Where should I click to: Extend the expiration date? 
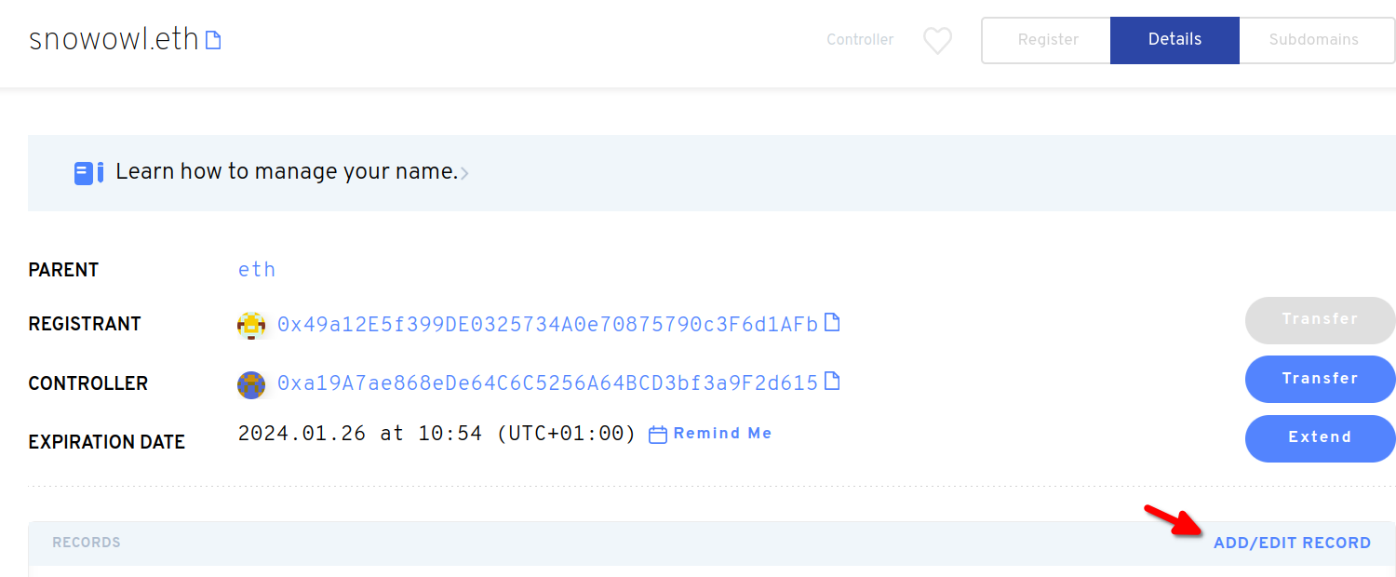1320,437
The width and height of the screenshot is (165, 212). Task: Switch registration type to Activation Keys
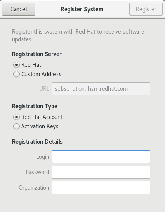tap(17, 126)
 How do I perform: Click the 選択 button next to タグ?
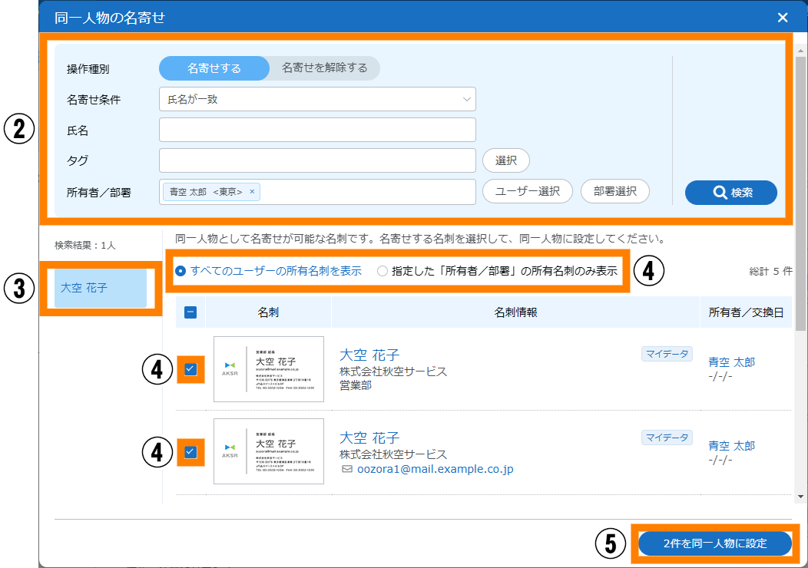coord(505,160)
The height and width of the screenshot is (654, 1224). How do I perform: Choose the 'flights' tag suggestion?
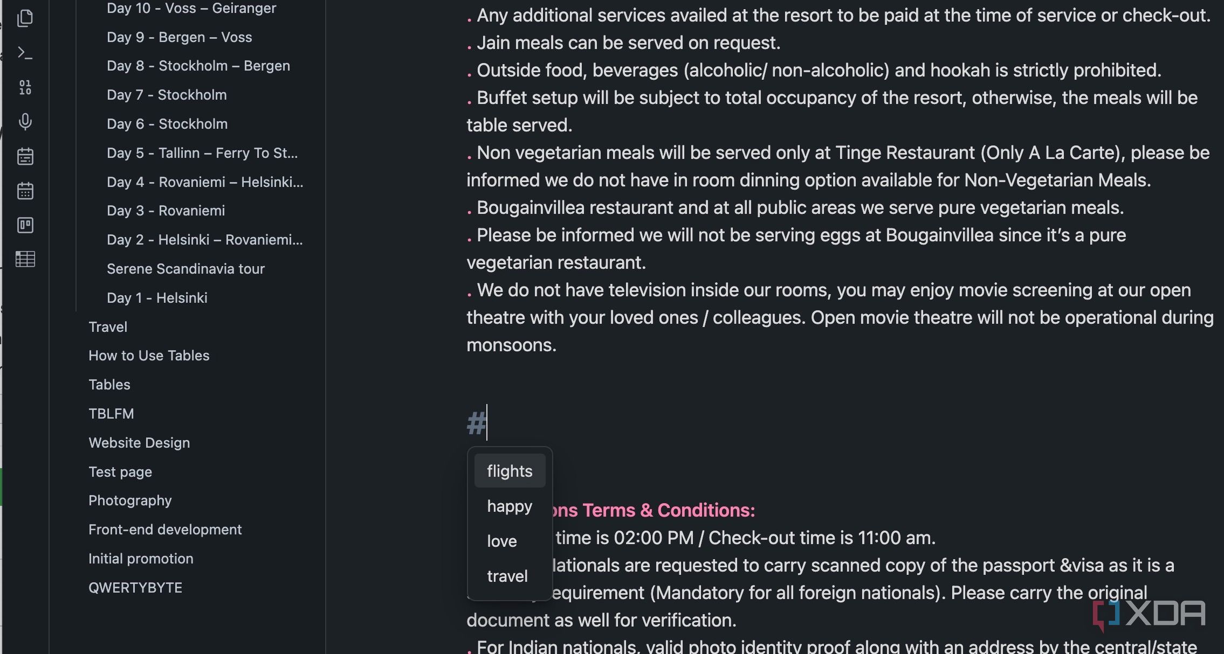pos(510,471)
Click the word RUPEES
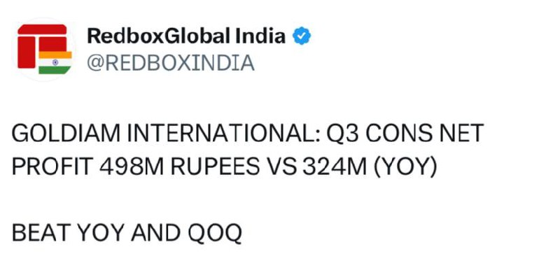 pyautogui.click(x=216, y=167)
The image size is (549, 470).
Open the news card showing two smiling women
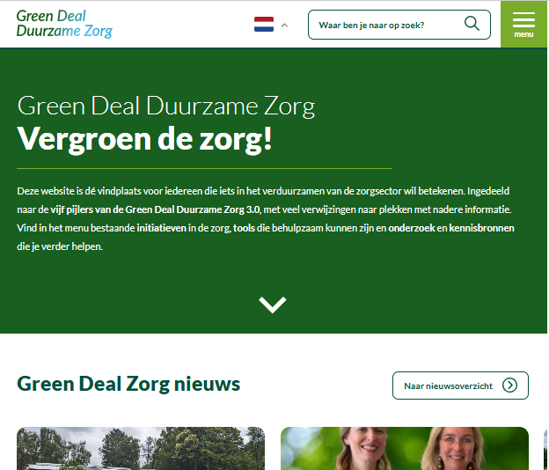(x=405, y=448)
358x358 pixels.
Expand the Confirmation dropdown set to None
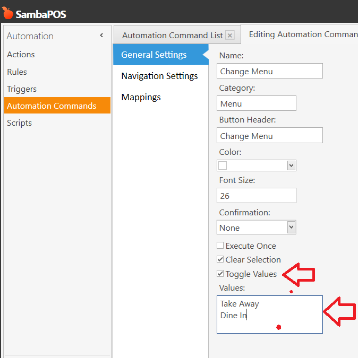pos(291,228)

+ + + + + + +

• _Directions_:
Return the full listing above verbatim, please, but without its images.

• _Result below_:
Where should I click to: Extend the expiration date? 
1320,437
The width and height of the screenshot is (165, 212). Task: Switch registration type to Activation Keys
tap(17, 126)
 How do I perform: Click the 選択 button next to タグ?
coord(505,160)
The height and width of the screenshot is (654, 1224). How do I perform: Choose the 'flights' tag suggestion?
pos(510,471)
Click the word RUPEES
 pyautogui.click(x=216, y=167)
The image size is (549, 470).
Open the news card showing two smiling women
(x=405, y=448)
358x358 pixels.
Expand the Confirmation dropdown set to None
pos(291,228)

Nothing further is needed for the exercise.